TASK REQUIREMENTS :: Please print the entries below exactly, from the line with "for MMG LIMITED" through the line with "The image size is (1366, 768).", including both of those lines and leaving out all others.

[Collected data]
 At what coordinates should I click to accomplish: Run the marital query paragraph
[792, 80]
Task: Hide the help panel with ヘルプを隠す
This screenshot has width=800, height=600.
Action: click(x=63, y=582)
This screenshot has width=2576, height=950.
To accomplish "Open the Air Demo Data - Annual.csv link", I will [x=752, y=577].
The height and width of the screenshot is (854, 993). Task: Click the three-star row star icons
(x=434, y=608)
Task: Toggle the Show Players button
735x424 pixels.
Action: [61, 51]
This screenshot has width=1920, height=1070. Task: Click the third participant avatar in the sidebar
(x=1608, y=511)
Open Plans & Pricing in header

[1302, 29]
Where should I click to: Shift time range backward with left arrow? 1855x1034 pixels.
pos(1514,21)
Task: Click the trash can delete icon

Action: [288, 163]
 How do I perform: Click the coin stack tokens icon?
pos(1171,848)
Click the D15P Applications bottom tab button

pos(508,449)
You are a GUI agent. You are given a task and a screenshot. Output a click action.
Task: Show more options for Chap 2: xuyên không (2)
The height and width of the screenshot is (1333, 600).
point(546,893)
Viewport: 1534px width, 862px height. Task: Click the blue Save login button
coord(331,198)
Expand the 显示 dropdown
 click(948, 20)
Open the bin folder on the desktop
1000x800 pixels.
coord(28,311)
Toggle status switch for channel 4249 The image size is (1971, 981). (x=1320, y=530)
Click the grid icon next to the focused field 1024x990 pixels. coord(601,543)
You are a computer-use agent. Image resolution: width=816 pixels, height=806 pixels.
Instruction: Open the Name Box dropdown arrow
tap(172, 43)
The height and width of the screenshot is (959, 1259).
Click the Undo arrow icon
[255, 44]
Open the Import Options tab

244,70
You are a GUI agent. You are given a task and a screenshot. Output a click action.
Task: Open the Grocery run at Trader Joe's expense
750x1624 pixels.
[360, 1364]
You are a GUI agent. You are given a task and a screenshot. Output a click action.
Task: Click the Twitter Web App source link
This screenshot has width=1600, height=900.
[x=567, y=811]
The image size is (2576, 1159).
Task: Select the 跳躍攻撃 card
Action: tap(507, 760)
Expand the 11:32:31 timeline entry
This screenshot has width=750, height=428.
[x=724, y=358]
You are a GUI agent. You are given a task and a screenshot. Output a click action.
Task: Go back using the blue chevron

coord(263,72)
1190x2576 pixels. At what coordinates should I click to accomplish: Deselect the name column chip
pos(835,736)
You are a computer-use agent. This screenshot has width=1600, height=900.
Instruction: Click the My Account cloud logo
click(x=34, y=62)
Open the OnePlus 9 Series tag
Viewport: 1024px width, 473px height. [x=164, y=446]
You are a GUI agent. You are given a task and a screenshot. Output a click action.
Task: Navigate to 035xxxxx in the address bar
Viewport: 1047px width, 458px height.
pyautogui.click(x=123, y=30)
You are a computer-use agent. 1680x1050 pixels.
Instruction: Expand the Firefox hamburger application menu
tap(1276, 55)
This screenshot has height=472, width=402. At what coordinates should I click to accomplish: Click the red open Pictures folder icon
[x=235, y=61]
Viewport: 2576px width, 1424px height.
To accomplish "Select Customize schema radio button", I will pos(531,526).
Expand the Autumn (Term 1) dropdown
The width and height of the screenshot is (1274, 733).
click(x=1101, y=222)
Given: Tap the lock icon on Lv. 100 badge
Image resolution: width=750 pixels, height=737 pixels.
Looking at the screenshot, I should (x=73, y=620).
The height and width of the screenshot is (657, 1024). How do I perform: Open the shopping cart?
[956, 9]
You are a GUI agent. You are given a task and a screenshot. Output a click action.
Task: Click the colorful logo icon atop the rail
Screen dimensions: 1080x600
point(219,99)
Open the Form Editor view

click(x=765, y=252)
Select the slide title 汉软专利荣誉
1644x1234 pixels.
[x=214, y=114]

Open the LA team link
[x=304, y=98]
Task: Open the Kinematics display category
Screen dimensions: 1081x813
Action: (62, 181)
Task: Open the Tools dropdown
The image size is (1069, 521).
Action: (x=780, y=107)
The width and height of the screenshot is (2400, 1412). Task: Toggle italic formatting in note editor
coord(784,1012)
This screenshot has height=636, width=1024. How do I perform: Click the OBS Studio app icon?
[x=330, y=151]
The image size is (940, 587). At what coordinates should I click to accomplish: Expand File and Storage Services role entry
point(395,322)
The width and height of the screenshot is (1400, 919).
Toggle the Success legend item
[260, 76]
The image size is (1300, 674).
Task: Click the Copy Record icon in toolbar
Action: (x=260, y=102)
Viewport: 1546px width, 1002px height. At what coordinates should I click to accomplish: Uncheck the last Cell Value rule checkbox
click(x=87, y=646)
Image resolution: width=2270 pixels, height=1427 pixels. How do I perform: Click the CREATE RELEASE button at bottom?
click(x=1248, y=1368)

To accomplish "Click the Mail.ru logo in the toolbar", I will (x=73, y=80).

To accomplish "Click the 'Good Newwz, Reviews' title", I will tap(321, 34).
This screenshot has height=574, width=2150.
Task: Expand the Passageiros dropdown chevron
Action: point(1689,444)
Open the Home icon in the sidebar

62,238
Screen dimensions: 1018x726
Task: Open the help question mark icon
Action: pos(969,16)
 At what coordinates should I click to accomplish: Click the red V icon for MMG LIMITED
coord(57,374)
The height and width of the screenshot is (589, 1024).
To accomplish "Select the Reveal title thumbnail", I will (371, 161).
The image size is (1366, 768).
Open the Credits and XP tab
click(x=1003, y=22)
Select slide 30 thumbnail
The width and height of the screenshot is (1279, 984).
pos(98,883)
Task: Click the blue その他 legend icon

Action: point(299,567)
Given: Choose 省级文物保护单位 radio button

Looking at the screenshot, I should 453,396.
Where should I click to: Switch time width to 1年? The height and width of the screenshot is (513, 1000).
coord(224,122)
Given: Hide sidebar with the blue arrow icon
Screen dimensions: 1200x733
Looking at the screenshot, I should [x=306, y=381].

RESULT FOR THIS TASK ::
 At what coordinates should I click to accomplish: Click the red V icon for MMG LIMITED
coord(57,374)
The height and width of the screenshot is (589, 1024).
To accomplish "Select the Reveal title thumbnail", I will (371, 161).
The image size is (1366, 768).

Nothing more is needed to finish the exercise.